Even though both of them need an extra plotting library to make publication quality plots. Matplotlib isn't bad by any means - and it's gotten better over the years. But R/ggplot2 produces nicer plots (IMO). I'm not sure that I'd export data from Python into R just for ggplot, but I might.
I am not that familiar with ggplot myself, but I'll give it a go as soon as I'll have the chance.
On paper perhaps, less so in application. Sure you can probably make matplotlib do everything ggplot does with enough work, but working with ggplot is just so much quicker easier and more fun.
And I say that as someone who does all his data analysis in Python.
You can try out my dev version  (rewrite branch). It will be nearly API compatible.
I tried the ggplot for python (ggplot.yhathq.com/) but eventually settled for seaborn (http://stanford.edu/~mwaskom/software/seaborn/). It is really quite easy to get most of the common plots that I wanted and hasn't let me down yet. The standard plots look SO much better than the standard plots of MPL without a lot of customization.
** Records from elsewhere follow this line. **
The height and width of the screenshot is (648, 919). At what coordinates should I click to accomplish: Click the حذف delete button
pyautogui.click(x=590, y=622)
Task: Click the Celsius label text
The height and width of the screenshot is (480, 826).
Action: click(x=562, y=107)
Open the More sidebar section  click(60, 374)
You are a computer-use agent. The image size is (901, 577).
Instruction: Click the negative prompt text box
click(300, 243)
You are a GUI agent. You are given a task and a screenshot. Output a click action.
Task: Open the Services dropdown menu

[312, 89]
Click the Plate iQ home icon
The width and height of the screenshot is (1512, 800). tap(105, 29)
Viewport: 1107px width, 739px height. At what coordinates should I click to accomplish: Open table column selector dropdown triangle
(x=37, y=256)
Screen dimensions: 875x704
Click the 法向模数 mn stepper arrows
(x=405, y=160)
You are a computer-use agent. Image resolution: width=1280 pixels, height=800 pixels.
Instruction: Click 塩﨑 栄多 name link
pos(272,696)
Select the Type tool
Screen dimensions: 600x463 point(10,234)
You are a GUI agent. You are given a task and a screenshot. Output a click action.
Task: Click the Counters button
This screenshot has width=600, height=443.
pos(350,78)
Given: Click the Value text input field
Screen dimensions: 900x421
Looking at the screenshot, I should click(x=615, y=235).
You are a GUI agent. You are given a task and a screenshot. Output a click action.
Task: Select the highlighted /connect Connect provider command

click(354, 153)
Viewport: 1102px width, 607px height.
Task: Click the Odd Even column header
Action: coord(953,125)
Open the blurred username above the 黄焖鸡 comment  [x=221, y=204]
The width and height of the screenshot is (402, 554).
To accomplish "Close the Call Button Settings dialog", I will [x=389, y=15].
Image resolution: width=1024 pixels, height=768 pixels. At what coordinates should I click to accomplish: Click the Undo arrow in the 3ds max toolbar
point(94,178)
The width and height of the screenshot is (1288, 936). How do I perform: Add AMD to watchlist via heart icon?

On the other hand, with ggplot, you can create a good enough chart in couple of lines of code almost for any data.
BTW, there's a ggplot port for a Python: http://ggplot.yhathq.com/
Matplotlib with some good definitions ends up providing much better results and nicer looking plots fro B&W unlike what people normally think.
And yet, you go right on in the next sentence to make it a Python/Pandas/Numpy vs. R/everything in CRAN comparison. Libraries count.
Out of curiosity, why do you consider CRAN to be much better than PyPI?
And the last time I checked, "pip install numpy" could be quite a pain, especially if you needed to compile dependencies. Rstudio makes it ridiculously easy to install R and add packages.
However - for all other types of packages, PyPI is obviously superior. The breadth of packages on PyPI is much better than CRAN.
It about choosing the right tool for the job.